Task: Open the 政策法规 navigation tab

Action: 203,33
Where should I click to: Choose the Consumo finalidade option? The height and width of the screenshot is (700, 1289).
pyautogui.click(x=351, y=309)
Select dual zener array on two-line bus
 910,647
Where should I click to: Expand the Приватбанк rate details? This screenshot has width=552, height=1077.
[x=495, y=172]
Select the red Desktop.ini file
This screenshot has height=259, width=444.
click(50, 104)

§ AIM OF THE EXERCISE
The entries above are to be retyped exactly.

§ ANSWER TO THE EXERCISE
Task: Open the 政策法规 navigation tab

Action: 203,33
Where should I click to: Choose the Consumo finalidade option? The height and width of the screenshot is (700, 1289).
pyautogui.click(x=351, y=309)
Select dual zener array on two-line bus
 910,647
Where should I click to: Expand the Приватбанк rate details? This screenshot has width=552, height=1077.
[x=495, y=172]
Select the red Desktop.ini file
This screenshot has height=259, width=444.
click(50, 104)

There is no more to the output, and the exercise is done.